Stated goal - Write out every one of the records below word for word, keeping each line as it stands.

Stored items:

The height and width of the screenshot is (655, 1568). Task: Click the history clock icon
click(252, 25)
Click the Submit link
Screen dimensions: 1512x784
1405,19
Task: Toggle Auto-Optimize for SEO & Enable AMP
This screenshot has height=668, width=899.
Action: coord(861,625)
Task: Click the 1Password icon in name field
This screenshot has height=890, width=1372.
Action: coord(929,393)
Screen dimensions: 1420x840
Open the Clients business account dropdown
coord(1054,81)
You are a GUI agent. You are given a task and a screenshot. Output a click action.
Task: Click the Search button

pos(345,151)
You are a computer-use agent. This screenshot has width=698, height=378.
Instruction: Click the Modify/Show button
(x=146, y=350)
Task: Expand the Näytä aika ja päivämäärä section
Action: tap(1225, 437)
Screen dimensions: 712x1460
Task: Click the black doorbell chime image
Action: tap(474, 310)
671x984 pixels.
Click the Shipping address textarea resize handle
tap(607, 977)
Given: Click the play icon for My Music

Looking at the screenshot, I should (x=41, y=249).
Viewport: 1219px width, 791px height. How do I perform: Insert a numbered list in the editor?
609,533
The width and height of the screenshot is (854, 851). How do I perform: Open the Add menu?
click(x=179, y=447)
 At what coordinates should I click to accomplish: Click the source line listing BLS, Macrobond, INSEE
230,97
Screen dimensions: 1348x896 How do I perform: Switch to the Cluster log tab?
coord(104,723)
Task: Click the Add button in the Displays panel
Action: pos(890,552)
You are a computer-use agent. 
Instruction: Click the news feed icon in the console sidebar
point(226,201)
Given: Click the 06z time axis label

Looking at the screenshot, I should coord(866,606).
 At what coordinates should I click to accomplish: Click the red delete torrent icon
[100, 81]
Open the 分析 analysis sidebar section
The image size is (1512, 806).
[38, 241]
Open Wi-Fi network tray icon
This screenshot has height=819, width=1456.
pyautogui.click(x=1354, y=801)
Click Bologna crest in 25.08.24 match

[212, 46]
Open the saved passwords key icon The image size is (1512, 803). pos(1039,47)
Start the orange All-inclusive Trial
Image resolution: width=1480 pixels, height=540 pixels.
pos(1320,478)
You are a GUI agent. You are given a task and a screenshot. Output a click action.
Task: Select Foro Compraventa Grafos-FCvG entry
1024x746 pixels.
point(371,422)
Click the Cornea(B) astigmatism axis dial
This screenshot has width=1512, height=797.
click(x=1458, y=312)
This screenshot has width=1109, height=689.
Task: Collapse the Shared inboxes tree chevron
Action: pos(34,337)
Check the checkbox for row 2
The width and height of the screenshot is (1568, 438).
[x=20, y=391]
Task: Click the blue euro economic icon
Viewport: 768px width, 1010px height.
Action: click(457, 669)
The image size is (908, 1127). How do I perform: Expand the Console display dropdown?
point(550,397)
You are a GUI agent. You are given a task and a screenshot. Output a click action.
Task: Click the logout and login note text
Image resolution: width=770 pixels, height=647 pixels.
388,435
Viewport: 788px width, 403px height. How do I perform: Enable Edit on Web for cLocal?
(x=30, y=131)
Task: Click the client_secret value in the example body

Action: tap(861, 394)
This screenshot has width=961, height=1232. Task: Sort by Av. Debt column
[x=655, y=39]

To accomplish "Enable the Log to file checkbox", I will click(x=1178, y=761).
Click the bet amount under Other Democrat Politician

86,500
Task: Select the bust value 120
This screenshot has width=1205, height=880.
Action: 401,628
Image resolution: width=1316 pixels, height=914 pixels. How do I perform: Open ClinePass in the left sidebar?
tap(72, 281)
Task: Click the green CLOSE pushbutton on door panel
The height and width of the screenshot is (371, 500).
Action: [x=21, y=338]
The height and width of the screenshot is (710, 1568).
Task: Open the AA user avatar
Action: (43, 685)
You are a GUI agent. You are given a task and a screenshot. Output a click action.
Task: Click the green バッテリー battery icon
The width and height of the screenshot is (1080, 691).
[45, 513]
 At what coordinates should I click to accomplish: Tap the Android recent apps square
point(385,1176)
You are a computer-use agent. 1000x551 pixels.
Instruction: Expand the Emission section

Answer to this problem -
The height and width of the screenshot is (655, 1568). Task: Click the history clock icon
click(252, 25)
Click the Submit link
Screen dimensions: 1512x784
1405,19
Task: Toggle Auto-Optimize for SEO & Enable AMP
This screenshot has height=668, width=899.
Action: coord(861,625)
Task: Click the 1Password icon in name field
This screenshot has height=890, width=1372.
Action: coord(929,393)
Screen dimensions: 1420x840
Open the Clients business account dropdown
coord(1054,81)
You are a GUI agent. You are given a task and a screenshot. Output a click action.
Task: Click the Search button

pos(345,151)
You are a computer-use agent. This screenshot has width=698, height=378.
Instruction: Click the Modify/Show button
(x=146, y=350)
Task: Expand the Näytä aika ja päivämäärä section
Action: tap(1225, 437)
Screen dimensions: 712x1460
Task: Click the black doorbell chime image
Action: tap(474, 310)
671x984 pixels.
Click the Shipping address textarea resize handle
tap(607, 977)
Given: Click the play icon for My Music

Looking at the screenshot, I should (x=41, y=249).
Viewport: 1219px width, 791px height. How do I perform: Insert a numbered list in the editor?
609,533
The width and height of the screenshot is (854, 851). How do I perform: Open the Add menu?
click(x=179, y=447)
 At what coordinates should I click to accomplish: Click the source line listing BLS, Macrobond, INSEE
230,97
Screen dimensions: 1348x896 How do I perform: Switch to the Cluster log tab?
coord(104,723)
Task: Click the Add button in the Displays panel
Action: pos(890,552)
You are a computer-use agent. 
Instruction: Click the news feed icon in the console sidebar
point(226,201)
Given: Click the 06z time axis label

Looking at the screenshot, I should coord(866,606).
 At what coordinates should I click to accomplish: Click the red delete torrent icon
[100, 81]
Open the 分析 analysis sidebar section
The image size is (1512, 806).
[38, 241]
Open Wi-Fi network tray icon
This screenshot has height=819, width=1456.
pyautogui.click(x=1354, y=801)
Click Bologna crest in 25.08.24 match

[212, 46]
Open the saved passwords key icon The image size is (1512, 803). pos(1039,47)
Start the orange All-inclusive Trial
Image resolution: width=1480 pixels, height=540 pixels.
pos(1320,478)
You are a GUI agent. You are given a task and a screenshot. Output a click action.
Task: Select Foro Compraventa Grafos-FCvG entry
1024x746 pixels.
point(371,422)
Click the Cornea(B) astigmatism axis dial
This screenshot has width=1512, height=797.
click(x=1458, y=312)
This screenshot has width=1109, height=689.
Task: Collapse the Shared inboxes tree chevron
Action: pos(34,337)
Check the checkbox for row 2
The width and height of the screenshot is (1568, 438).
[x=20, y=391]
Task: Click the blue euro economic icon
Viewport: 768px width, 1010px height.
Action: click(457, 669)
The image size is (908, 1127). How do I perform: Expand the Console display dropdown?
point(550,397)
You are a GUI agent. You are given a task and a screenshot. Output a click action.
Task: Click the logout and login note text
Image resolution: width=770 pixels, height=647 pixels.
388,435
Viewport: 788px width, 403px height. How do I perform: Enable Edit on Web for cLocal?
(x=30, y=131)
Task: Click the client_secret value in the example body

Action: tap(861, 394)
This screenshot has width=961, height=1232. Task: Sort by Av. Debt column
[x=655, y=39]

To accomplish "Enable the Log to file checkbox", I will click(x=1178, y=761).
Click the bet amount under Other Democrat Politician

86,500
Task: Select the bust value 120
This screenshot has width=1205, height=880.
Action: 401,628
Image resolution: width=1316 pixels, height=914 pixels. How do I perform: Open ClinePass in the left sidebar?
tap(72, 281)
Task: Click the green CLOSE pushbutton on door panel
The height and width of the screenshot is (371, 500).
Action: [x=21, y=338]
The height and width of the screenshot is (710, 1568).
Task: Open the AA user avatar
Action: (43, 685)
You are a GUI agent. You are given a task and a screenshot. Output a click action.
Task: Click the green バッテリー battery icon
The width and height of the screenshot is (1080, 691).
[45, 513]
 At what coordinates should I click to accomplish: Tap the Android recent apps square
point(385,1176)
You are a computer-use agent. 1000x551 pixels.
Instruction: Expand the Emission section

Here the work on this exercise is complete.